## ACTION ITEM
Copies of all lines containing the string "chart" are needed from the data below.

(Stored records)
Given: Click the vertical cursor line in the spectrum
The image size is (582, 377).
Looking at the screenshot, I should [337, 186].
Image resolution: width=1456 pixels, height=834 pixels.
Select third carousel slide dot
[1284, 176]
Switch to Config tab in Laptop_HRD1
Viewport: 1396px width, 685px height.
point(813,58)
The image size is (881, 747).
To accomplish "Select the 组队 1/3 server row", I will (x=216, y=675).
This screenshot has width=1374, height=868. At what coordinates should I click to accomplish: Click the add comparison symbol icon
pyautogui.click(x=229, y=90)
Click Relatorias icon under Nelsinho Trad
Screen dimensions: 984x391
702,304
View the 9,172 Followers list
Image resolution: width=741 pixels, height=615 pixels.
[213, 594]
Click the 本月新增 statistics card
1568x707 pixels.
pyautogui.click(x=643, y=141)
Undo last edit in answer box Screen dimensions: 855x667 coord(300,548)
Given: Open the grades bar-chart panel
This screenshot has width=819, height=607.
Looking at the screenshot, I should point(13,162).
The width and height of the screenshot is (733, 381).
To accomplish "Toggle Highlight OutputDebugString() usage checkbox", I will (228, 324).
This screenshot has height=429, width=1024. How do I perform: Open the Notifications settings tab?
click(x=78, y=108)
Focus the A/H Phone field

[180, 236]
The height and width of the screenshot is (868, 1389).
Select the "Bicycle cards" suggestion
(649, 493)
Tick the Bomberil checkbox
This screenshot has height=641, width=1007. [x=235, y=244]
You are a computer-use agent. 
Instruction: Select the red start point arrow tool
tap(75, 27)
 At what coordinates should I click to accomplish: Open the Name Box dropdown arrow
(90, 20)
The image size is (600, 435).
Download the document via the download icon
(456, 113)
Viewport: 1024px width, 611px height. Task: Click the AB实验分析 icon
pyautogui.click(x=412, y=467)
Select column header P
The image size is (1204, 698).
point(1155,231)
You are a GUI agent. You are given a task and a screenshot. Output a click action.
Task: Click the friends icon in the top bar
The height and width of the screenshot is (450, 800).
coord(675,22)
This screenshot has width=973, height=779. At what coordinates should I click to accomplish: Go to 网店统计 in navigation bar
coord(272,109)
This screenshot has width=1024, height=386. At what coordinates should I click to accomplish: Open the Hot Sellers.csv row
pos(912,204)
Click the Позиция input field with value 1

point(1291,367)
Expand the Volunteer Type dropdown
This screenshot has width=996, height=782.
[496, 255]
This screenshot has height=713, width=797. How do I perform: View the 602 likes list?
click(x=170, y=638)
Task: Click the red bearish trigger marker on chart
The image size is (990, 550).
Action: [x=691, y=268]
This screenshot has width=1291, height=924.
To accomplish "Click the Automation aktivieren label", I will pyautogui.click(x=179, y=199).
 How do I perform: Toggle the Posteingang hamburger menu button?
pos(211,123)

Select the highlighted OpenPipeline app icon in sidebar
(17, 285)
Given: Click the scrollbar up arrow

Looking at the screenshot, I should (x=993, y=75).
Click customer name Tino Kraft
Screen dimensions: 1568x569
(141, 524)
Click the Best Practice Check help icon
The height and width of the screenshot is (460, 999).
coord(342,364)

## TASK RESPONSE
Given: Open the grades bar-chart panel
Task: Click the red bearish trigger marker on chart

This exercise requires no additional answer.